Pada Hari Pentakosta, keragaman bahasa tak lagi menjadi soal dalam komunikasi iman. Mengapa? Karena Roh Kudus sendiri memampukan para murid menyapa orang-orang Yahudi yang tinggal di perantauan itu dalam bahasa mereka masing-masing. Dalam kisah Pentakosta tak ada bahasa yang unggul karena Allahlah yang menciptakan bahasa. 

Bahasa tak menjadi hambatan komunikasi karena Roh Kudus menyapa orang-orang tersebut dalam keberadaannya masing-masing. Inilah prinsip komunikasi menyapa orang dalam situasi dan kondisinya masing-masing. Komunikasi tak lagi dipahami sebagai komunikasi otak, tetapi komunikasi hati. Komunikasi adalah komunikasi antarhati.

Ini jugalah yang digaungkan Subronto Kusumoatmojo dalam Kidung Jemaat 233:3: ”Syukur pada-Mu, Roh Kudus, yang sudah memberi bahasa dunia baru yang sempurna dan suci.” Ada bahasa dunia baru, yaitu bahasa kasih.

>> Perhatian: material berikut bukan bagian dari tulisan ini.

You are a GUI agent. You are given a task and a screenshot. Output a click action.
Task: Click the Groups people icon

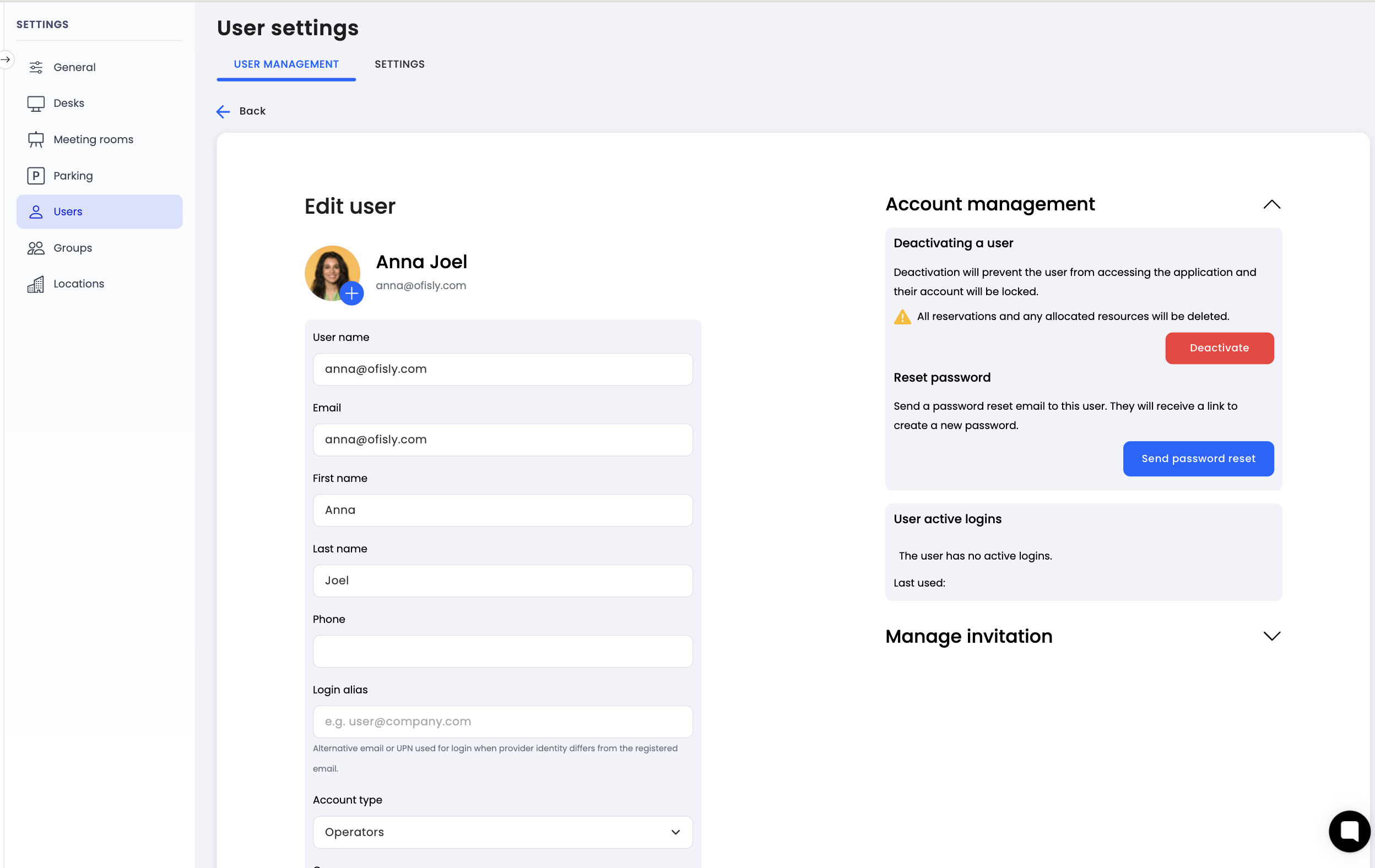click(36, 248)
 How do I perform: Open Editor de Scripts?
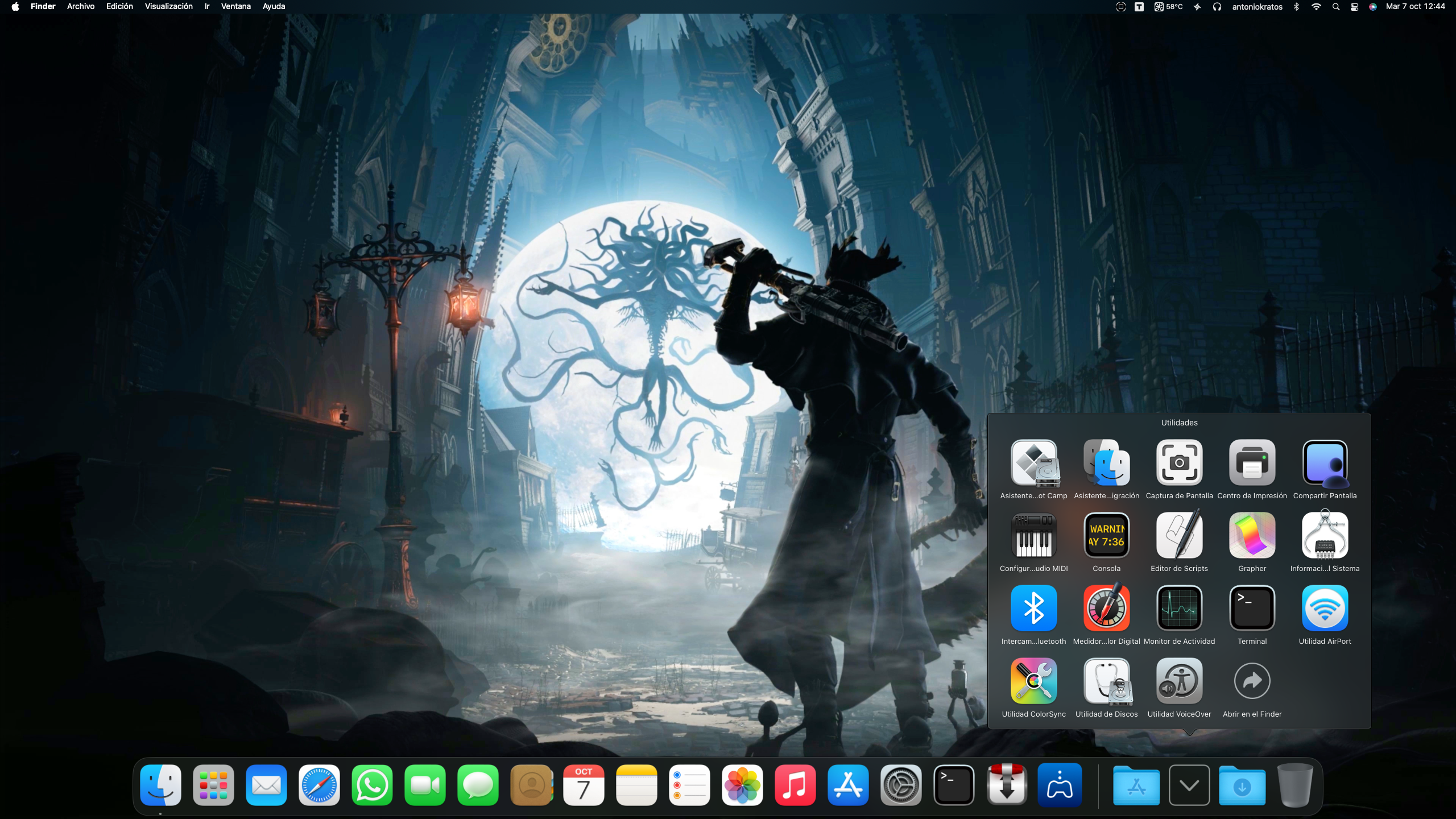1179,536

Di bumi manusia pertikaian, bahkan perpecahan, terjadi ketika setiap orang berlomba mencari nama bagi dirinya sendiri. Dan itulah yang sirna pada Hari Pentakosta di Yerusalem. Para murid tak lagi membicarakan diri sendiri, tetapi magnalia Dei ’perbuatan-perbuatan besar Allah’ (Kis. 2:11).

Persoalan terbesar manusia adalah lebih suka membicarakan diri sendiri—entah kekuatan maupun kelemahan diri. Ujung-ujungnya: jika bukan pemujaan, ya pengasihanan diri. Dan para murid tidak sedang membicarakan dirinya  sendiri, tetapi membicarakan magnalia Dei.

Karena itu, Petrus tidak merasa tersinggung dan sakit hati ketika orang mengejeknya. Dia tidak baper. Yang dia lakukan hanyalah mengomunikaskan apa yang terjadi. Dan ini sungguh karya Roh, yang sedang melakukan pembaruan bumi (Mzm. 104:30).